特に動画は、一般的に16:9の画面比率で出力されることがほとんどで、4:3の画面比率であるこの機種でも、実際の動画のサイズは4インチ台の端末とさほど変わらない。
また解像度も、当時はHD画質が限界だったことも有りさほど高くないので、細かい字を読むのに完璧とは言いがたい。
最後の希望は電子書籍。こいつは画面比率が4:3なので、引き伸ばしたり縮小されたりすることなくマンガが読めます。これに関してはなんとか、視認性をフル活用できるという強みを最大限に活かすことができ、評判も上々…
だったのですが……!
謎仕様、SD非対応。
なんと、この機種はSDカードに対応していなかったのです。
SDカード非対応は、当時も今もレア。理由は簡単、ないと不便だからです。iPhoneユーザーがデータ移行でグチグチ言うのもSDカードが刺さらないためでないかと思うくらい、SDひとつでデータ管理はぐっと楽になるんです。

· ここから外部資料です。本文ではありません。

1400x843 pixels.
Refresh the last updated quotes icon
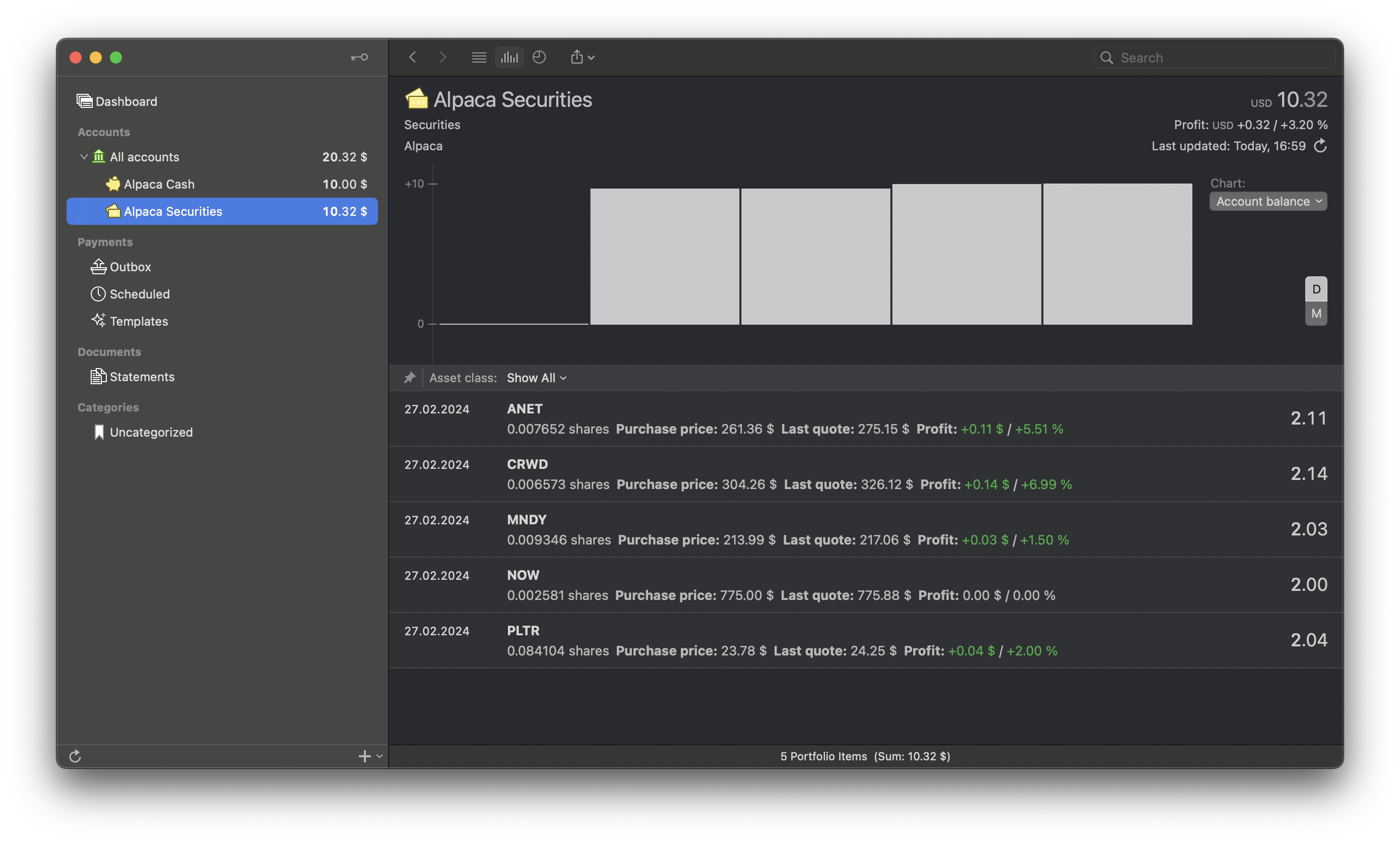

そしてデータ管理よりも、おそらく当時のOptimus Vuユーザーは空き容量の確保に腐心したのではないでしょうか。
メモリとして確保できるのは、32GBのストレージ容量のうち、システムとプリインのアプリを除いた、25GBくらいのもの。当時としてはいちおう大容量の部類なのですが、写真や動画を撮影した上で電子書籍で漫画を読むのにも活用するとなると、だいぶ心もとない容量です。
電子書籍は、文字のみであればテキストのデータで済みますが、マンガや雑誌だと高解像度の画像形式となるため、データ容量は多くなります。参考までに、週刊誌一冊でだいたい200MBくらい。
文字ばかりを読むのであれば事足りますが、スマホとして必要な機能は使いつつ、漫画などをガンガン読みたい人は、素直に他のタブレットを買ったほうが幸せになれた、というわけです。
ジョジョとコラボしたよ
ちなみにカラーは黒一色のみ…とおもいきや、漫画「ジョジョの奇妙な冒険」とコラボした「JOJOモデル」なるものが有りました。こちらは白地に空条承太郎がプリントされてる限定仕様。さらにジョジョが12巻もプリインストールされているということで、限定感と容量不足にシビれる!憧れるゥ!作りになっているようです。
まとめ
とにかくまとめると、このスマホの迷要素は
・画面サイズ
・画面比率
・そのくせSD非対応
という3つに絞ることができます。
ファブレットという存在がまだ定義すらされていなかった頃に、大画面の良さを活かそうと精一杯努力した痕跡が見られる、Optimus Vu。
デュアルコアCPUに、指にしっかりついてくるチューニング、メモを一発で呼び出せるボタンと、qwerty入力しやすい画面のサイズ感。作りそのものはすごく良かったのですが、画面のアスペクト比をうまく訴求できず、さらにSDカードに対応させないという自爆装置をつけたスマホ、それがOptimus Vuでした。
かくして迷スマホは生まれるのだ、ということを悠然と物語る、Optimus Vu。
迷機であるうえに、名機なのです。はい。